I really like fresh vegetables, and I’ve been growing some in the garden. Unfortunately I live in a house with teens and so “I hate butternut squash”, “Courgettes are just wrong”, “Cooked peppers are gross”, and “Why do we have to have onions in stuff” are regular whinges. The battle between real food and junk is fairly constant.
Rather than deal with it every meal time, I have tried a few strategies. This is one. I started by softening off onions, garlic, red pepper and home grown butternut squash, courgettes (zucchini) and tomatoes in a big pan with a few herbs, then added a cup of water. It smelled and looked good, but would not make the cut. The key to successful veggies is the blending stick. I zapped everything into a soupy sauce. It looked like baby food, and couldn’t pass as anything other than blended veggies.

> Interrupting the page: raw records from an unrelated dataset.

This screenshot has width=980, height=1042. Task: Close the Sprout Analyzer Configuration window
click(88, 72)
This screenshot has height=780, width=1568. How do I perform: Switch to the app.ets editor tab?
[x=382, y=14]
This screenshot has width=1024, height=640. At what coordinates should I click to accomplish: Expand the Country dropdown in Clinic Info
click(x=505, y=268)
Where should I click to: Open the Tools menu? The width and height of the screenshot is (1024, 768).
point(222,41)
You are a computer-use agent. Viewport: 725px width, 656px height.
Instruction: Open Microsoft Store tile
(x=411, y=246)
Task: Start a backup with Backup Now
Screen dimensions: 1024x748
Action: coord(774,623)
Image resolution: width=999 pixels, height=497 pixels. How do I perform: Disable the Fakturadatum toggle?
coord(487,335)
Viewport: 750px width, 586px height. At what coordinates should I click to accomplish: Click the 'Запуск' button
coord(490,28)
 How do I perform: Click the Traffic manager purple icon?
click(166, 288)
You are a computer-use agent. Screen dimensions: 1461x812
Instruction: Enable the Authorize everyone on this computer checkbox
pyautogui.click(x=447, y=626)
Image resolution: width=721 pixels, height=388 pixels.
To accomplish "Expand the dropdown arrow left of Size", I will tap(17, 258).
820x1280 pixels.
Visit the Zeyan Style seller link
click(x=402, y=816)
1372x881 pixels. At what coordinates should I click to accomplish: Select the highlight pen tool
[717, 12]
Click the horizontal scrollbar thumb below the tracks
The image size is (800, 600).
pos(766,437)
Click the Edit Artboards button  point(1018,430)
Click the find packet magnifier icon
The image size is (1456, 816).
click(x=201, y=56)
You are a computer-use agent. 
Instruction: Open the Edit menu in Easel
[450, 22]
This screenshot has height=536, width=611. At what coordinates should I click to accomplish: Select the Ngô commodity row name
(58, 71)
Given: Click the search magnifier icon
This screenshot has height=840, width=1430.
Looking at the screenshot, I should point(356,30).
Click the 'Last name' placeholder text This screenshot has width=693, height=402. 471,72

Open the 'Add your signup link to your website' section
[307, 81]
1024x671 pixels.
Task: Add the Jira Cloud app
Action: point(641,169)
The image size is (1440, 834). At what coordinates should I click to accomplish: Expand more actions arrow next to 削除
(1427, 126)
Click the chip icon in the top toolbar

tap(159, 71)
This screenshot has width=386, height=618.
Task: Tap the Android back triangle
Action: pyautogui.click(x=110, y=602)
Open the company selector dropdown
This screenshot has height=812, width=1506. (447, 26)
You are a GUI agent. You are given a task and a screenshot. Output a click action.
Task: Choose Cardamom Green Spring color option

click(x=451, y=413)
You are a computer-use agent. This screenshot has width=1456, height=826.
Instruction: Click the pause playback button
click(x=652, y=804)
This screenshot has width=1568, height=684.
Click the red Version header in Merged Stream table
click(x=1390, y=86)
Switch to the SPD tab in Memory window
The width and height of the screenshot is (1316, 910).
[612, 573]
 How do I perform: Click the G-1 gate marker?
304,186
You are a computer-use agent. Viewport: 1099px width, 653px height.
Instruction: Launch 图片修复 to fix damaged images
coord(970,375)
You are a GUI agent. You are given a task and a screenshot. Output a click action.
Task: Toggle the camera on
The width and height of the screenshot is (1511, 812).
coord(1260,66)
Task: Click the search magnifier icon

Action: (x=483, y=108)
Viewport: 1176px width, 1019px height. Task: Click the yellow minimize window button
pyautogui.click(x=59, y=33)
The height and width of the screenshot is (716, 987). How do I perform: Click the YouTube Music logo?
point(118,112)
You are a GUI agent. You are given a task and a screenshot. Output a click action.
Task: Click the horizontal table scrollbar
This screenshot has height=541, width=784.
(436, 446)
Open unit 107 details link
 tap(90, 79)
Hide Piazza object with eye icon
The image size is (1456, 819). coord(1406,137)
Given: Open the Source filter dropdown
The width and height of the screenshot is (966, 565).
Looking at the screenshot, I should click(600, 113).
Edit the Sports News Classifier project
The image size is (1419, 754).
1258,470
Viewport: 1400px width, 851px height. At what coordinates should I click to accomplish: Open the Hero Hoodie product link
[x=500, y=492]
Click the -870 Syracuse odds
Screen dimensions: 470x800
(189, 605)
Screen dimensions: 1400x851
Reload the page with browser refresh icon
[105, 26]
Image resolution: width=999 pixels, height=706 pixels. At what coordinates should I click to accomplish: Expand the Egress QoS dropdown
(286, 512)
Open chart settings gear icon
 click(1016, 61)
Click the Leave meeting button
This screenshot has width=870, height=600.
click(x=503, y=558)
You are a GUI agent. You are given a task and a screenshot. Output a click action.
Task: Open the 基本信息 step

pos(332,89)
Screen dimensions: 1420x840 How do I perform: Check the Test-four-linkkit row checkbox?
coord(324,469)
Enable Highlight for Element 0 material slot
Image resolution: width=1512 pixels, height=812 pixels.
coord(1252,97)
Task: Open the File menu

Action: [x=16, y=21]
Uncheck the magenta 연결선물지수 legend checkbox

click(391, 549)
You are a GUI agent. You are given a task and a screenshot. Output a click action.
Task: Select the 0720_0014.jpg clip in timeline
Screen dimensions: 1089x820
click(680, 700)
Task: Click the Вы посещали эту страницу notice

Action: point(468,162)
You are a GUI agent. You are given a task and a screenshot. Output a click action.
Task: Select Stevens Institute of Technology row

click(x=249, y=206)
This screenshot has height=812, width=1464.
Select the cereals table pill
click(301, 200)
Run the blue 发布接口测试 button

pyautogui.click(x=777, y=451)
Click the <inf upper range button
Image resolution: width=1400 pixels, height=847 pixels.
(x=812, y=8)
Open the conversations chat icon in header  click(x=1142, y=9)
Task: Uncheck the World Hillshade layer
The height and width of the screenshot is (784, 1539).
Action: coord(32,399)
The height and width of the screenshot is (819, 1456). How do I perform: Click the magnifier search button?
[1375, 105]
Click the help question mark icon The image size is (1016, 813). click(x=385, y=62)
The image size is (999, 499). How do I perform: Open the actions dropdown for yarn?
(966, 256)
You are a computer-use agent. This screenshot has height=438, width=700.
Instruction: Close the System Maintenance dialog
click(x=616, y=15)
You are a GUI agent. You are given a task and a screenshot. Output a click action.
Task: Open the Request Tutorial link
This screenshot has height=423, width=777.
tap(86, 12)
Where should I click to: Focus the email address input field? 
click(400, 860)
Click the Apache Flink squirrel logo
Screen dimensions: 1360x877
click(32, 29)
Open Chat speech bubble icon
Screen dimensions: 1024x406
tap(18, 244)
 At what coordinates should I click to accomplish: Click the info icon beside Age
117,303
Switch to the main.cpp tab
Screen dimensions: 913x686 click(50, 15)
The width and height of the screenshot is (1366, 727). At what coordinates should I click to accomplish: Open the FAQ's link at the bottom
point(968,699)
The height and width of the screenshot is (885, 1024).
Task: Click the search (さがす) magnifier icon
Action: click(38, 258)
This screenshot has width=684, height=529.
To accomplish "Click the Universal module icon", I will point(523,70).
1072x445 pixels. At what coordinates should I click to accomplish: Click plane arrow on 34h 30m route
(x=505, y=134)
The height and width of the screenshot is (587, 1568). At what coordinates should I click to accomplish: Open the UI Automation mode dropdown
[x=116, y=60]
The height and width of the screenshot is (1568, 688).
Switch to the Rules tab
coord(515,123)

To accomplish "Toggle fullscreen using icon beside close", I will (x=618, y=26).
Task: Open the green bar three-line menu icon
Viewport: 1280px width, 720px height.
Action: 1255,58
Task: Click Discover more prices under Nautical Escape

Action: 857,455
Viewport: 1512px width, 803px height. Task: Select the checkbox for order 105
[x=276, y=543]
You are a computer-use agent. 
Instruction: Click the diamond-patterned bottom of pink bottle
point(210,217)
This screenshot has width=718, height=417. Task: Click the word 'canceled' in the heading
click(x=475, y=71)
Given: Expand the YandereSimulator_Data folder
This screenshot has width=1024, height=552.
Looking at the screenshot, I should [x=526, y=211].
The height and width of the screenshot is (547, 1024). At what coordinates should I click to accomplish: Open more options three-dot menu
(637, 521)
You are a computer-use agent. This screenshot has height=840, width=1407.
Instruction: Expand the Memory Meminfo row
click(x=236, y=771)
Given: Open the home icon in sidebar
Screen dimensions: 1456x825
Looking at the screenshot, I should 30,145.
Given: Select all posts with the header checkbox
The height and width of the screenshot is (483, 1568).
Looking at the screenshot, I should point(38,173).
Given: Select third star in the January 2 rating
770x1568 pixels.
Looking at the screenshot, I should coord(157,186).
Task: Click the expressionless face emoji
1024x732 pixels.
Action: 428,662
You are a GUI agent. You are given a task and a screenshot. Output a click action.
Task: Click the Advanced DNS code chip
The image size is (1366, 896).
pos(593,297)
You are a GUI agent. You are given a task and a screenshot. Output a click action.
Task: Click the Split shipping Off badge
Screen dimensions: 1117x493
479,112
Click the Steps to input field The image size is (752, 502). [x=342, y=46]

That wouldn’t work for a stress free dinner so I added 3/4 cup of tomato puree and mixed that in, adding plenty of black pepper and some extra oregano. That added a lot of redness, an amount that would help it pass as tomato sauce. As the courgettes were yellow, it took quite a bit of puree to get the colour right.
I served it with rigatoni and some fresh mozzarella balls – Pasta with mozzarella and tomato sauce was family friendly and it tasted good. Veggie eaters liked the fresh flavours, veggie avoiders were unaware of the variety of vegetables they had just enjoyed, and I was a happy gardener. Everybody wins.